(Saved data entries)

__________

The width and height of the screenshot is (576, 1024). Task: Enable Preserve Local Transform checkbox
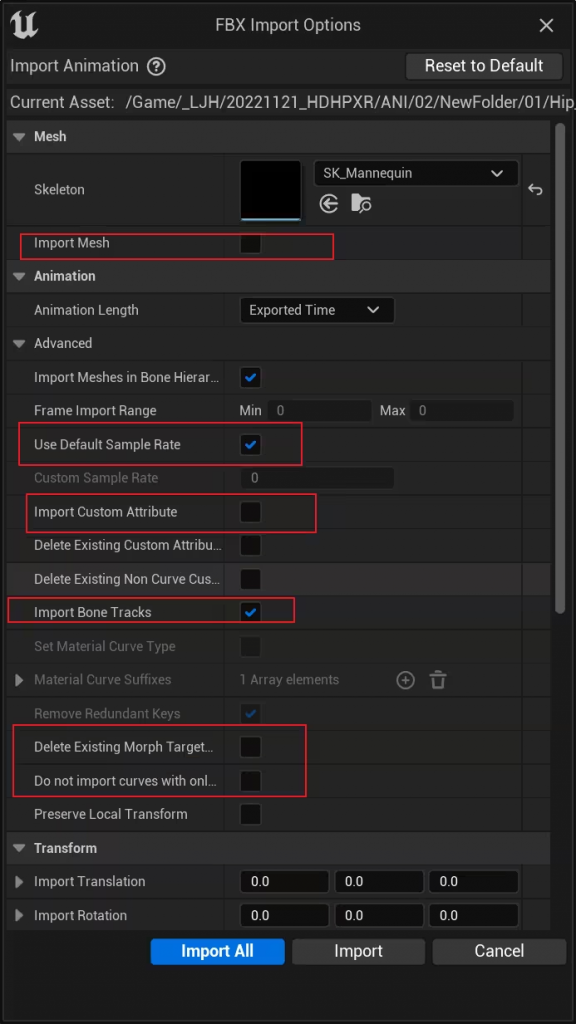(250, 814)
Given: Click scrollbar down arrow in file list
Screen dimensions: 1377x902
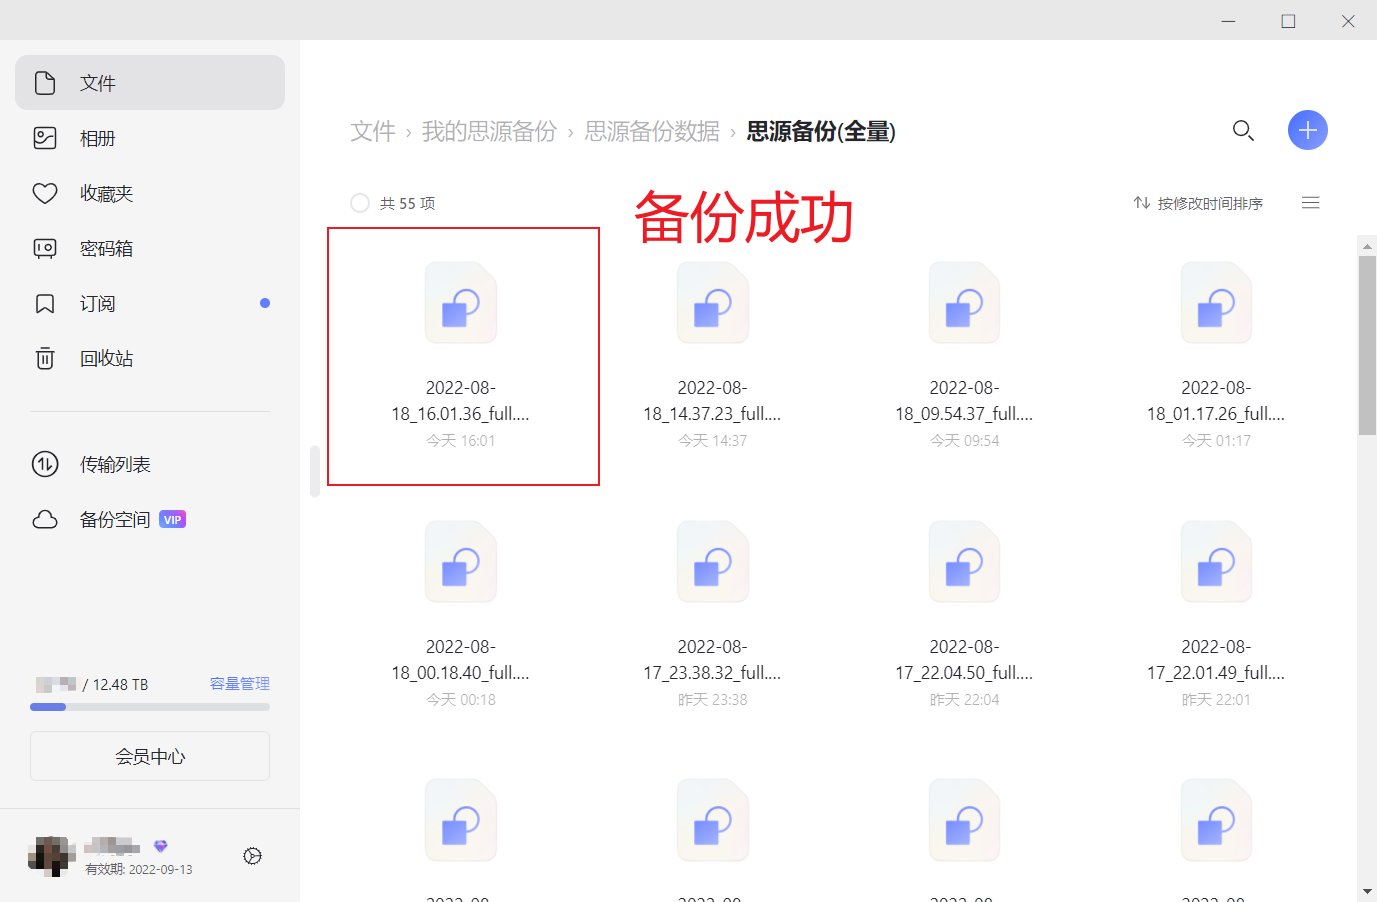Looking at the screenshot, I should [1367, 891].

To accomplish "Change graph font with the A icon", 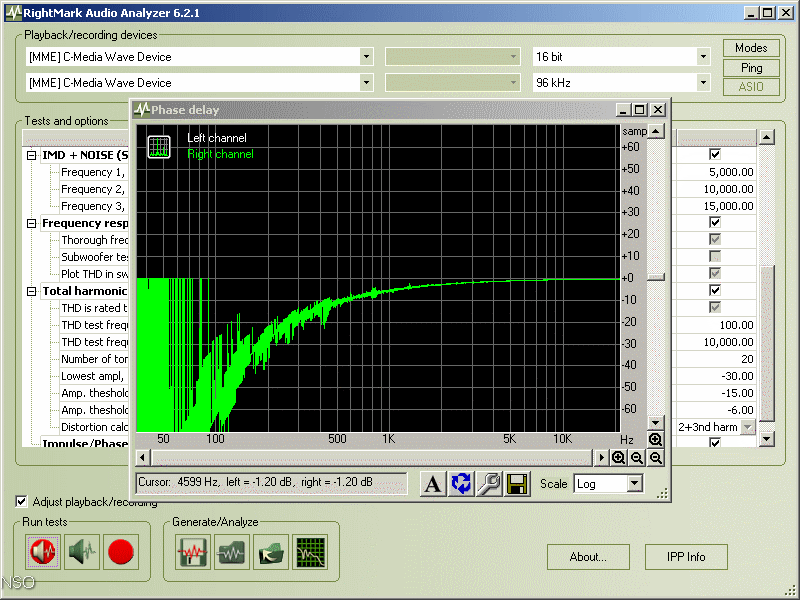I will click(432, 483).
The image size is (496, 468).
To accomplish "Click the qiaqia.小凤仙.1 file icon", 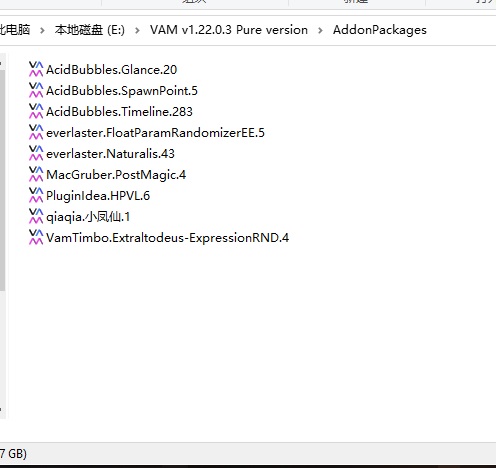I will (x=36, y=216).
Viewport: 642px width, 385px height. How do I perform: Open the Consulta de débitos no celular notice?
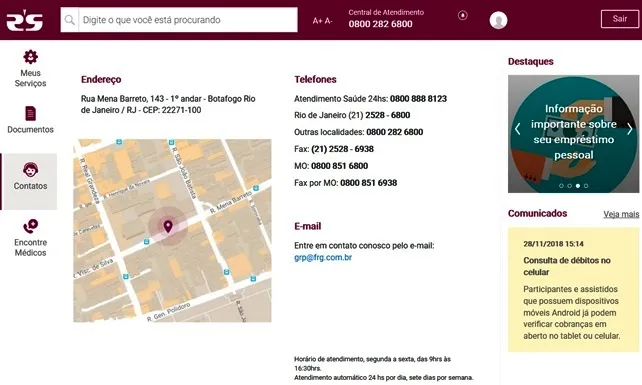pyautogui.click(x=567, y=266)
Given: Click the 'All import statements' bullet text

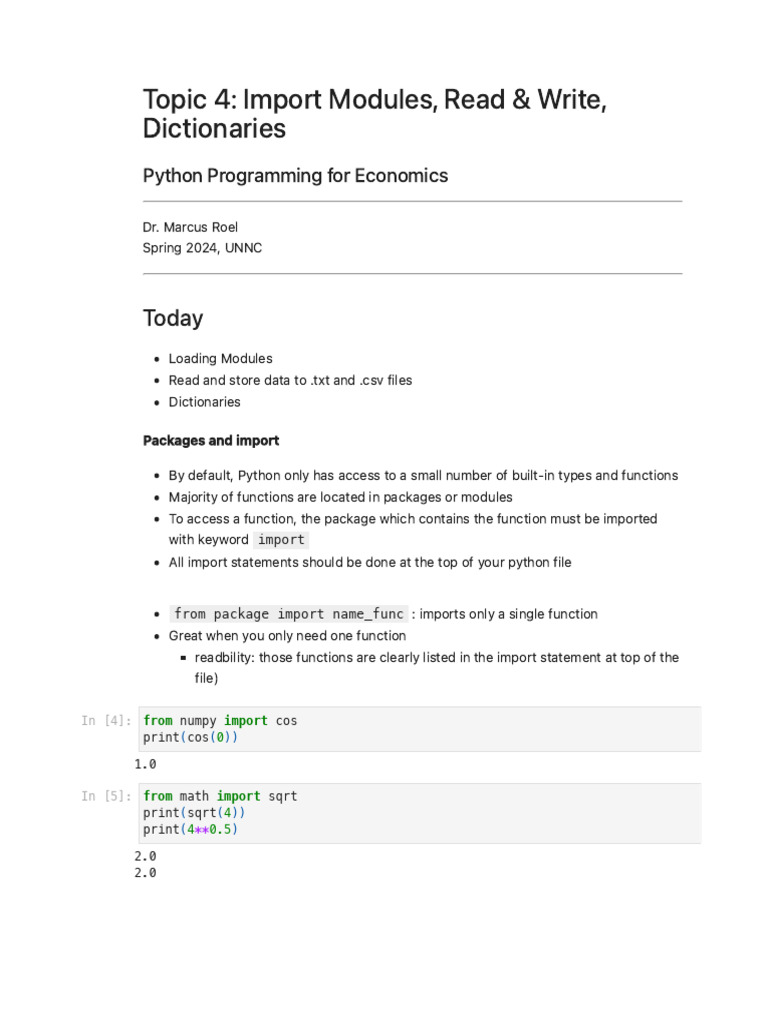Looking at the screenshot, I should point(370,562).
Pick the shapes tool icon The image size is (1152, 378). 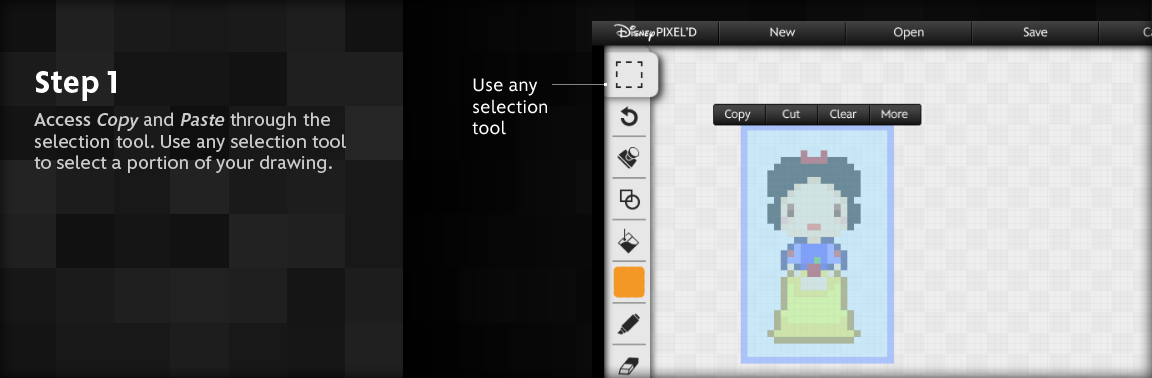click(629, 199)
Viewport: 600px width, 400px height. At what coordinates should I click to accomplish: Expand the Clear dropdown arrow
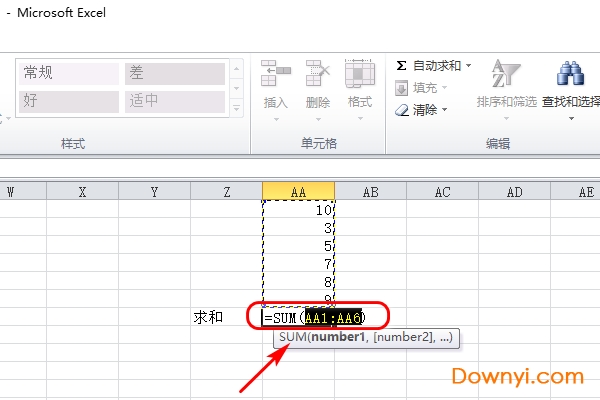[x=445, y=110]
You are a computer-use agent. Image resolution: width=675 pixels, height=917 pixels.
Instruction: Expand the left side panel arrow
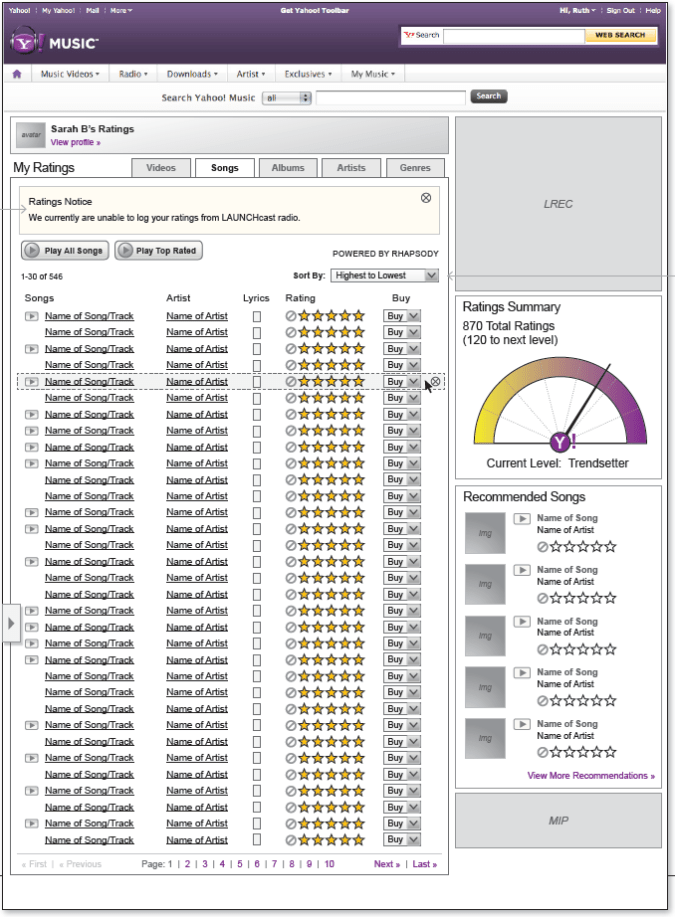coord(10,623)
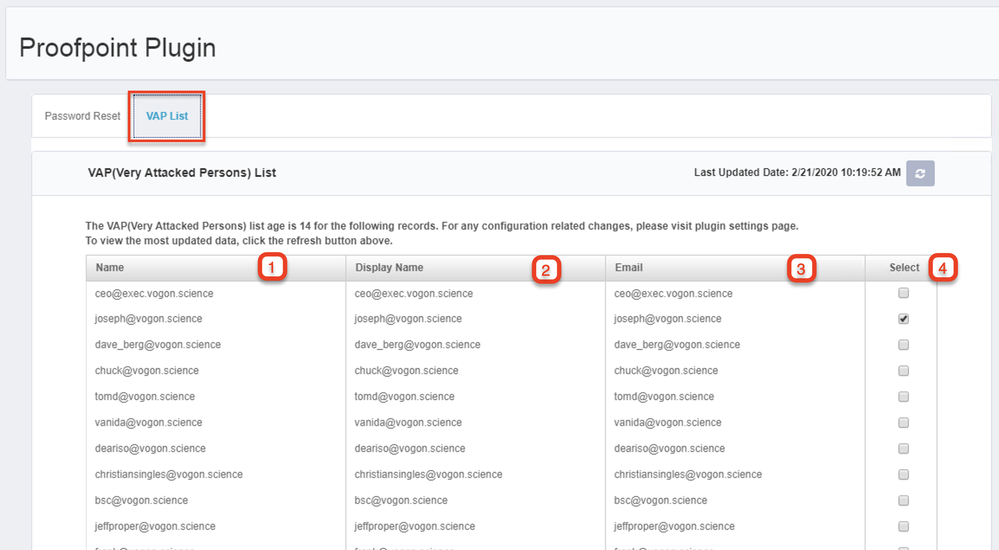The width and height of the screenshot is (999, 550).
Task: Click the red callout badge number 1
Action: 272,267
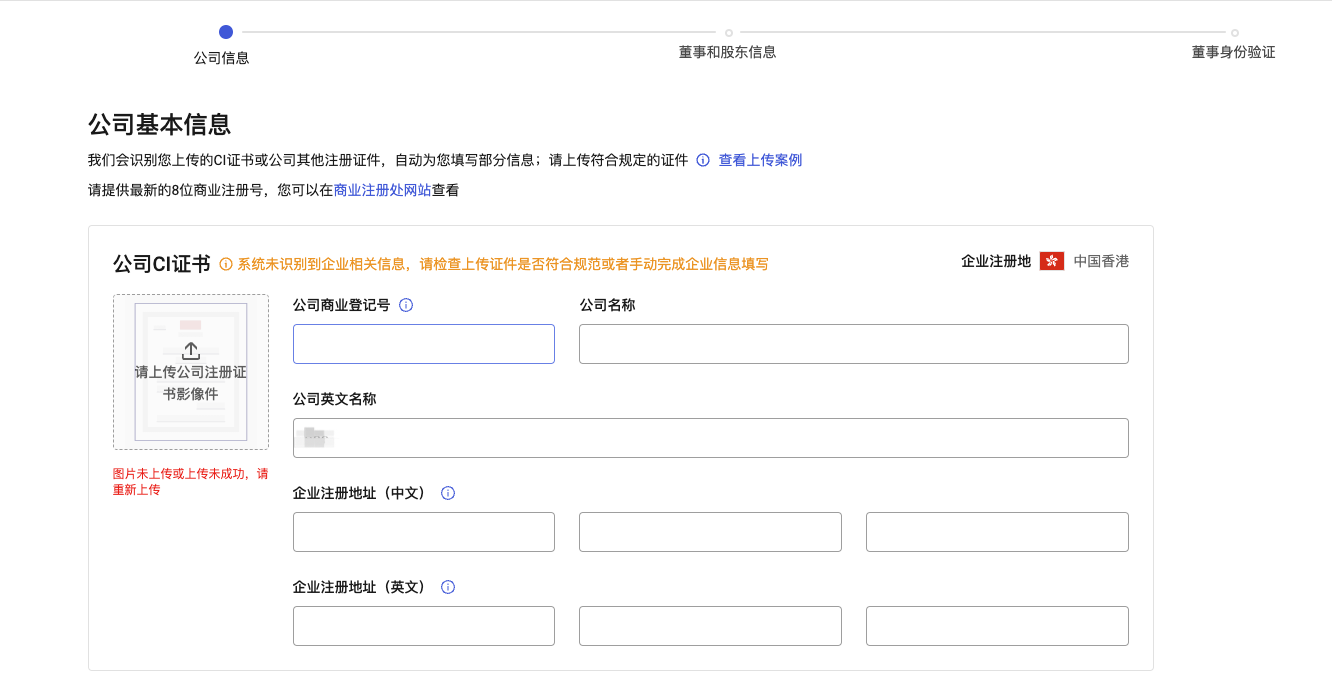Viewport: 1332px width, 692px height.
Task: Click the red 重新上传 error text
Action: (x=134, y=490)
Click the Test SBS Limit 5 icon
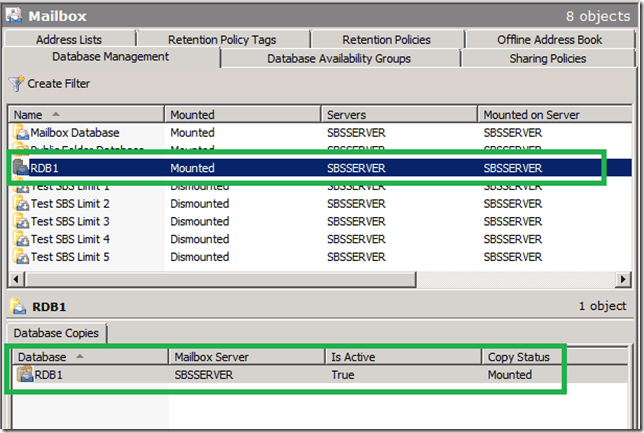 (x=22, y=257)
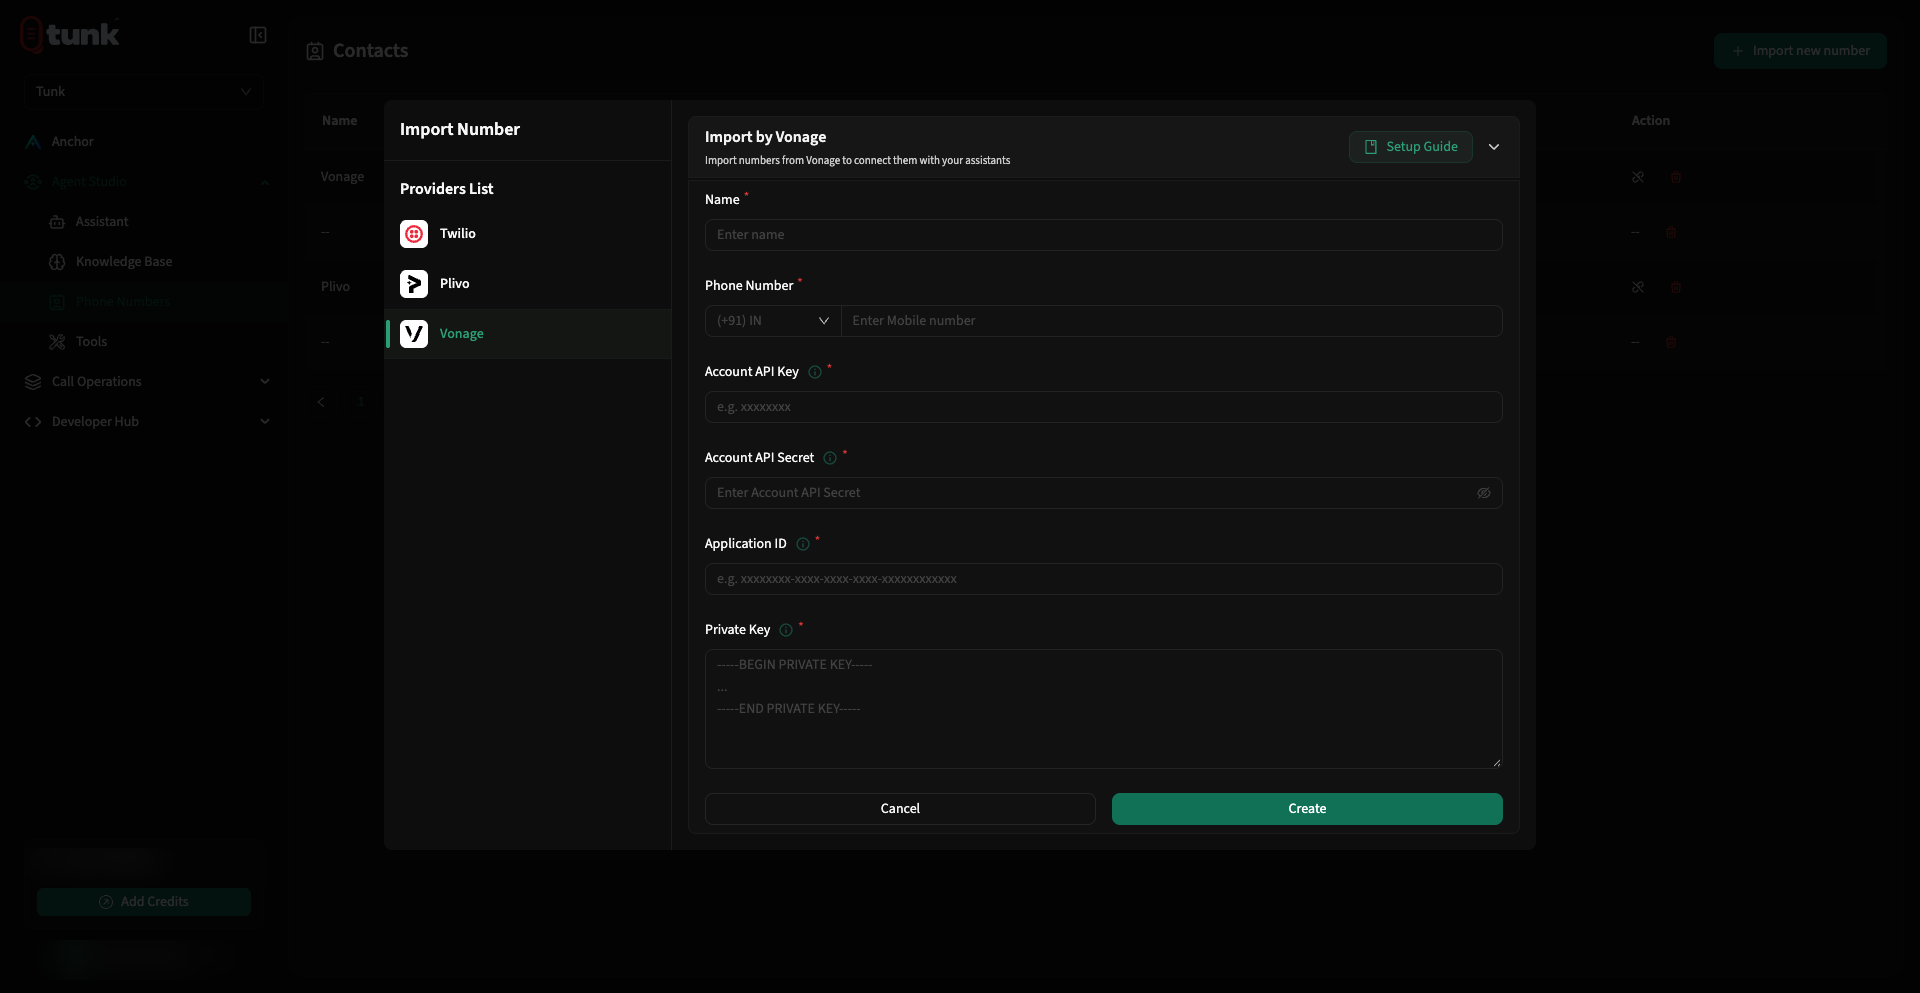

__________

Your goal: Out of the records above, return only the lines from the one with "Viewport: 600px width, 400px" through the one with "You are a computer-use", exactly, and none of the pictures.

Task answer:
Viewport: 600px width, 400px height. At what coordinates should I click to accomplish: Expand the Clear dropdown arrow
[x=445, y=110]
You are a computer-use agent. Image resolution: width=675 pixels, height=917 pixels.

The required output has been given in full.